There is no question concerning the negligence of the Hodge truck. It was speeding and disregarded the directional right of way and the trial court properly found Hodge at fault.
The more serious question is whether Treadaway was also negligent. He testified that he slowed or stopped, looked to the left, did not see the Hodge vehicle and entered the intersection. We feel that he fulfilled only a part of his duty; he also owed the duty of seeing what was obviously there to be seen and to refrain from entering the intersection.
R.S. 32:121A and New Orleans City Code, 1956, § 38-99 grant a right of way to the motorist on the right. While the motorist on the left may be held negligent for failing to yield this right of way, the motorist on the right is not thereby relieved of the duty stated above.
§ 121. Vehicle approaching or entering intersection. A. When two vehicles approach or enter an intersection from different highways at approximately the same time, the driver of the vehicle on the left, shall yield the right of way to the vehicle on the right.

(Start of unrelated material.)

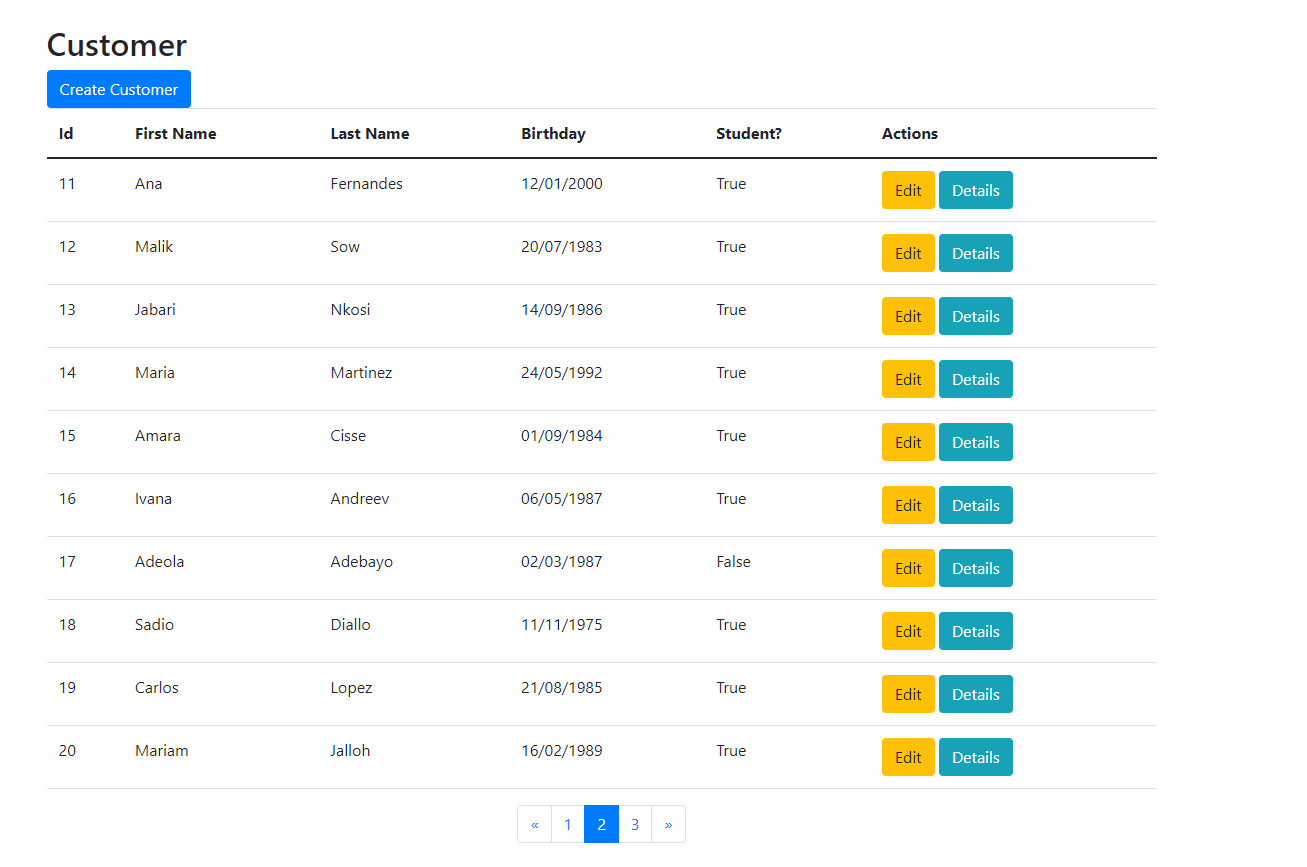Viewport: 1307px width, 867px height.
Task: Edit the Maria Martinez record
Action: click(908, 379)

Section 38-99. Vehicles entitled to right-of-way on certain intersecting streets. (a) Upon entering or crossing a boulevard from any street on which no traffic-control sign or signal is erected, the driver of a vehicle or operator of a streetcar shall proceed cautiously, yielding to vehicles which are within the intersection or approaching so closely as to constitute an immediate hazard. (b) The driver of a vehicle approaching an intersection shall yield the right-of-way to a vehicle which has entered the intersection from a different highway. (c) When two vehicles enter an intersection from different highways at approximately the same time, the driver of the vehicle on the left shall yield the right-of-way to the vehicle on the right. (d) The right-of-way rules declared in paragraphs (c) and (b) are modified at through streets and otherwise as stated in this Chapter. (M.C.S., Ord. No. 3816, § 1, 6-6-68).

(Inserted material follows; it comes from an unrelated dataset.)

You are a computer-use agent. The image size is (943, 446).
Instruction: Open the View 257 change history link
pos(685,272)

The "directional right of way" is not equivalent to a "superior street right of way", and the motorist on the right is not entitled to regard traffic approaching from the left as if it were controlled by a stop sign or to assume that traffic approaching from the left will stop and yield.
The motorist on the right also has the duty to look and to see what should be seen. The plaintiff in this case is the owner of the building damaged. Neither Hodge nor Treadaway have exculpated themselves from showing their freedom of liability. See Benjamin v. Pizzalato, La.App., 245 So.2d 740 (4th Cir. 1971).

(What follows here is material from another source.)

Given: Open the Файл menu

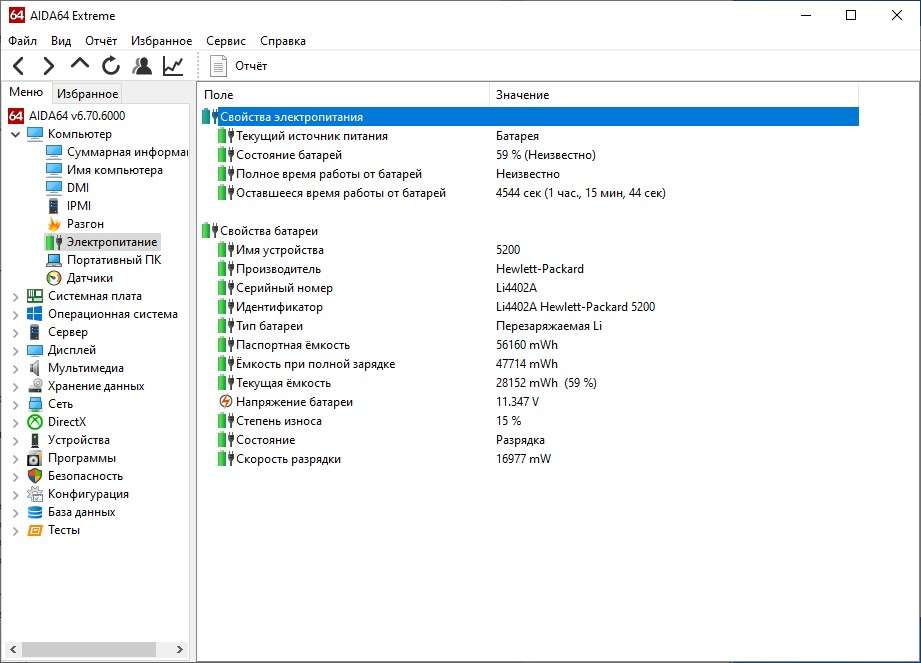Looking at the screenshot, I should click(x=22, y=41).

We accept the facts as found by the trial court but conclude as a matter of law that Treadaway was also at fault in this accident.
The judgment of the lower court is affirmed in part and reversed in part. It is ordered and decreed that there be judgment in favor of plaintiff and against the defendants Claudy Hodge and James P. Treadaway in solido, at their cost.
Affirmed in part; reversed in part and rendered.